PROBLEM
The response should consist only of the lines from the one with "Viewport: 500px width, 388px height." to the end of the data below, copied exactly and without pictures.

PROVIDED RECORDS

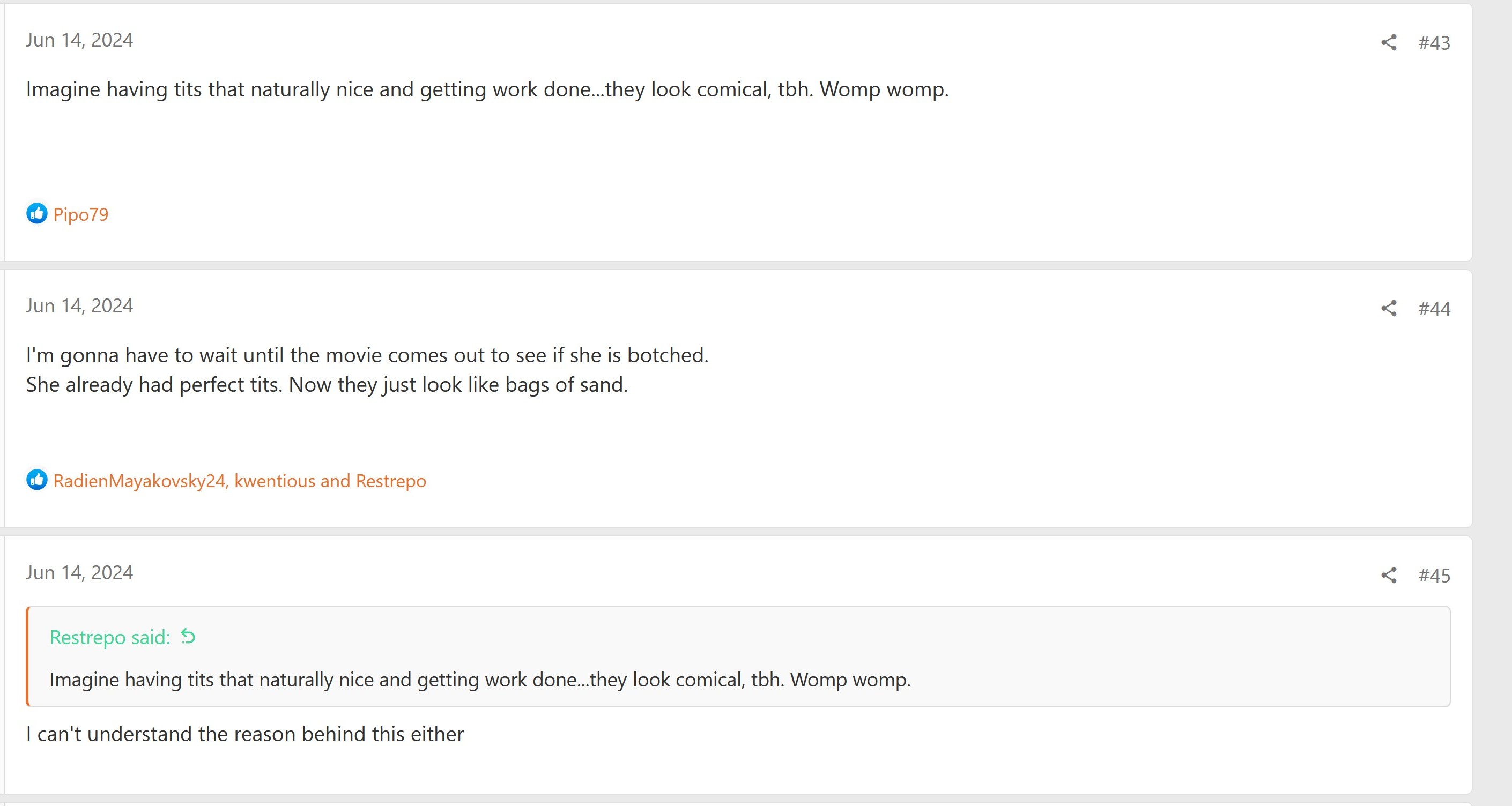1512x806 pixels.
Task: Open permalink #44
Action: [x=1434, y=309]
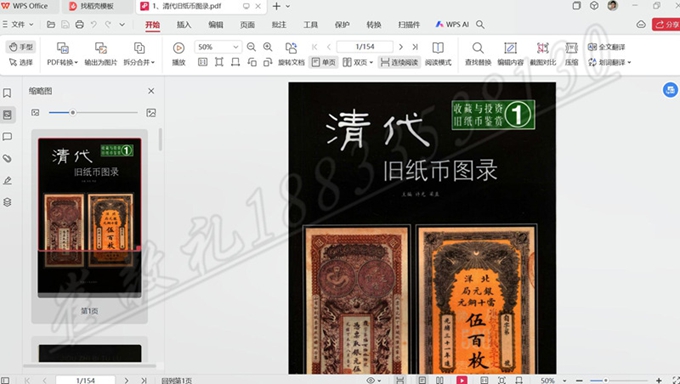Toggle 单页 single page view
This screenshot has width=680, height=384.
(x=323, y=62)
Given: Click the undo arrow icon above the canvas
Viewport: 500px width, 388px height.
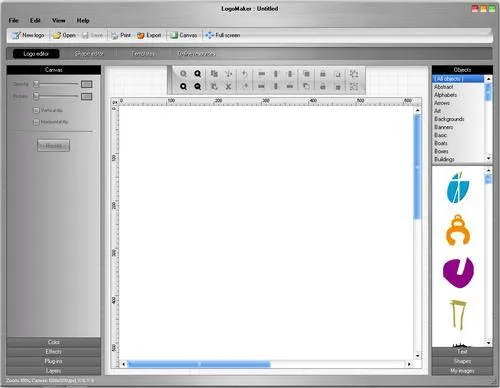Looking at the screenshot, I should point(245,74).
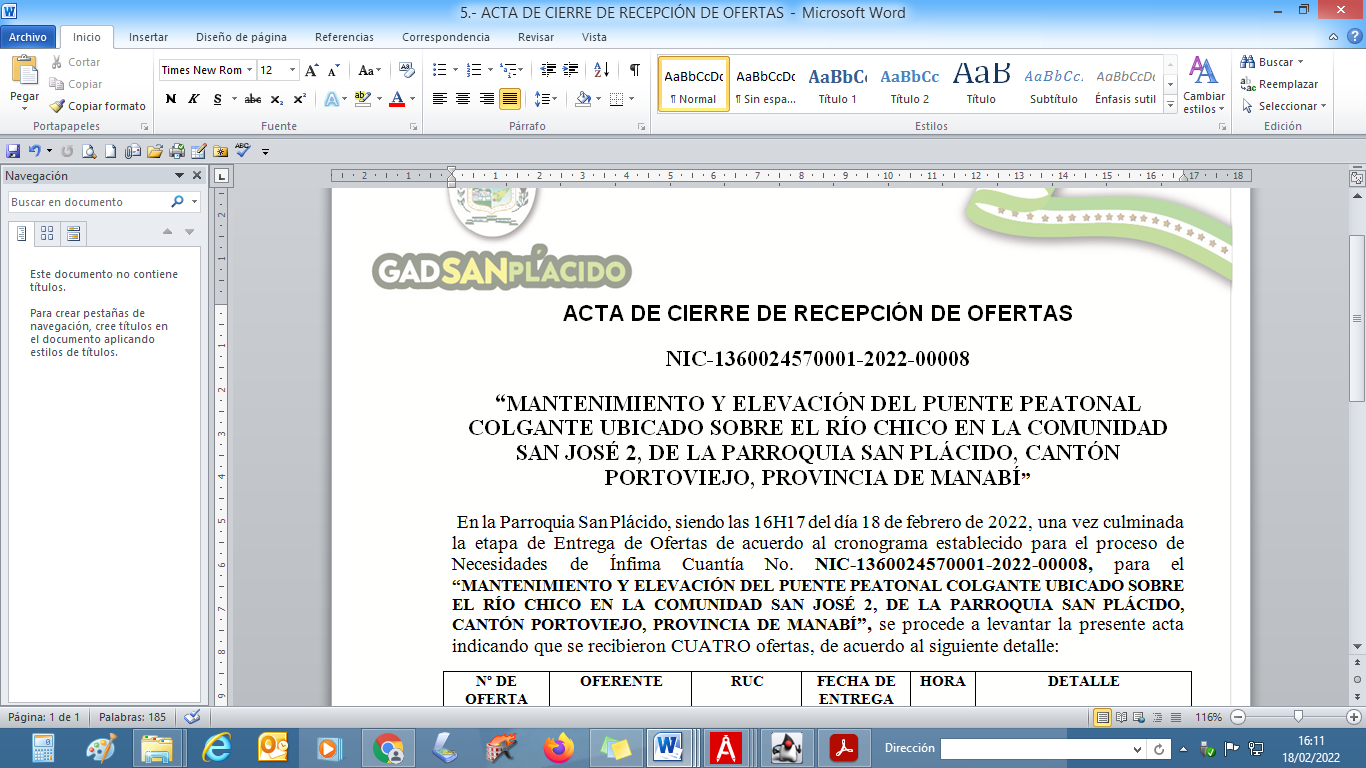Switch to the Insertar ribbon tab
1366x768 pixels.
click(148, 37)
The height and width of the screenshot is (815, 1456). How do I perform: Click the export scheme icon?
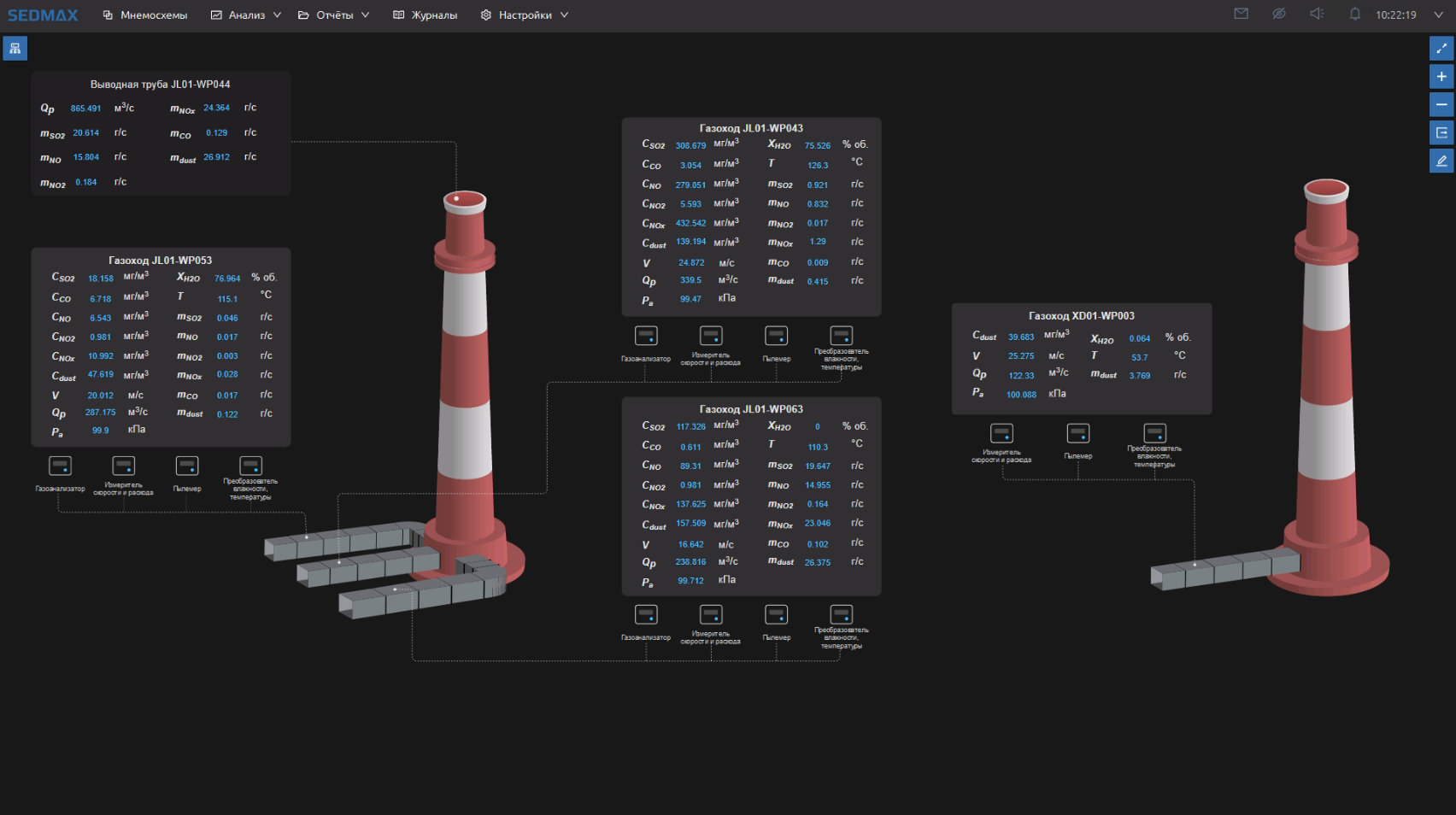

TASK ANSWER
Viewport: 500px width, 388px height.
Looking at the screenshot, I should point(245,74).
Switch to the Insertar ribbon tab
1366x768 pixels.
click(148, 37)
The height and width of the screenshot is (815, 1456). How do I perform: Click the export scheme icon?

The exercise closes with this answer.